● YOUR GOAL:
Return the listing below unchanged, except that the pictures are dropped.

===============

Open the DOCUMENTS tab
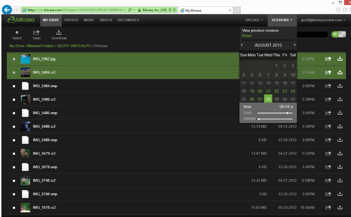Viewport: 351px width, 217px height. click(128, 20)
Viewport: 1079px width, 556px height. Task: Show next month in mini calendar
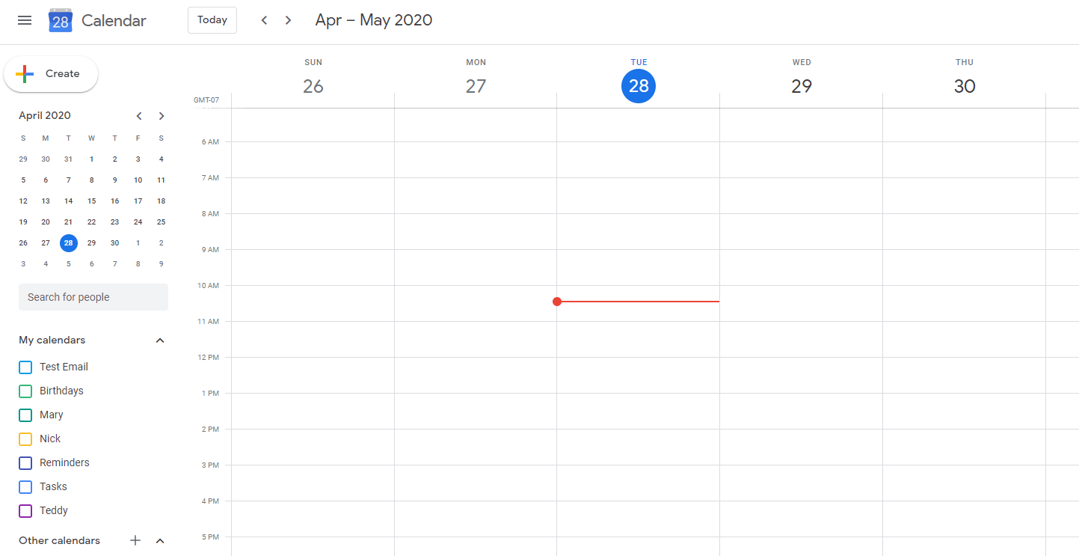(x=162, y=116)
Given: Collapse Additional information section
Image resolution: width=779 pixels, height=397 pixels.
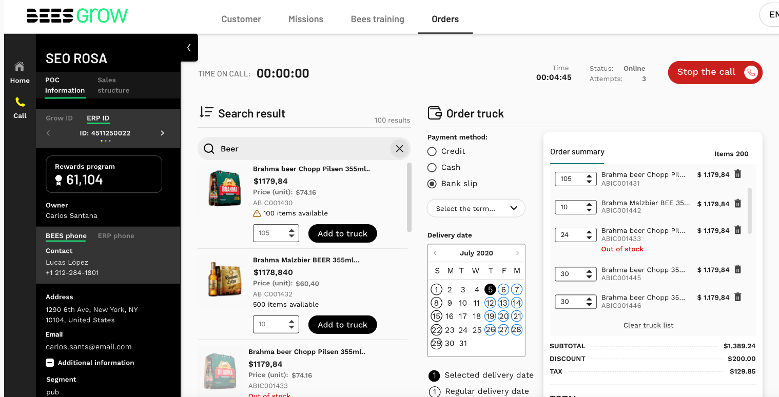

===============

● RESPONSE TO THIS EXERCISE:
Open the DOCUMENTS tab
Viewport: 351px width, 217px height. click(128, 20)
Viewport: 1079px width, 556px height. Task: Show next month in mini calendar
(x=162, y=116)
Given: Collapse Additional information section
Image resolution: width=779 pixels, height=397 pixels.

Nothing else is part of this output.